On 7/5/2022 at 3:17 AM, Spacescifi said:

Magnetic fields come from mass, amd I read somewhere that certain stars have uber magnetic fields that are so strong they would kill before a person's spacecraft ever hit the star.

Magnetic fields come from moving electric charges. There are moving conducting material in celestial bodies. Stars have plasma, planets have liquid metals or salts dissolved in liquids (like ammonia or water), neutron stars have some strange superfluid stuff with some protons and electrons (all of them do not form neutrons) etc. Those lethal magnetic fields are around neutron stars and if you really was at those positions magnetic field would probably not be on the first page of your list of lethal conditions.

 

 

On 7/5/2022 at 3:17 AM, Spacescifi said:

Question: Is the size of a magnetic field dependent on it's mass? And what is the limit of the strength of magnetic field dependent on?

Electromagnetic field have energy which can be handled as mass in relativistic equations. However, that mass have not noticeable effects. Gravity is extremely weak interaction compared to electromagnetism.

I dno not know any absolute limit of magnetic field strength. But extremely high field lose its energy in radiation, pair production etc. and probably those fields around magnetar stars are strongest which practically exist.

 

 

On 7/5/2022 at 3:17 AM, Spacescifi said:

I presume magnetic field strength depends on magnet material strength as well as power avaliable and waste heat management

Do you mean now laboratory magnets? Those are limited by properties of superconductors. Superconductors have certain maximum filed strength. Above that Cooper pairs are broken and material lose superconductivity. I think practical limit is around 20 T in continuous use.

There are no resistive losses in superconductors.

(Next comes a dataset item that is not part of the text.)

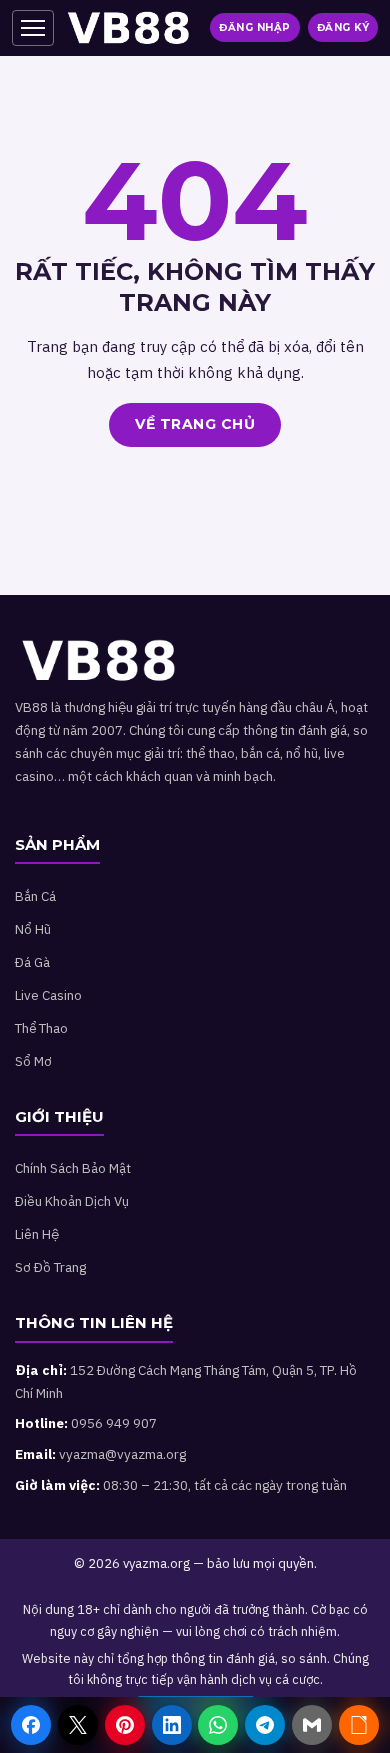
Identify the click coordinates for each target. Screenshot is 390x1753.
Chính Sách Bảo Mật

You have to put in certain energy to create magnetic field but after that you have to only keep superconductors cold. You have to also dump that energy when you want to turn off the magnet. Uncontrolled quenching (loss of superconductivity) may cause damage. You have also to be very careful if you operate near maximum field. For example piece of ferromagnetic material near the magnet may cause local exceed of max field and quenching.

 

[JoeSchmuckatelli]

6 hours ago, Hannu2 said:

For example piece of ferromagnetic material near the magnet may cause local exceed of max field and quenching

Whelp... You've given me MY google search terms for the day! 

[Hannu2]

21 hours ago, JoeSchmuckatelli said:

Whelp... You've given me MY google search terms for the day! 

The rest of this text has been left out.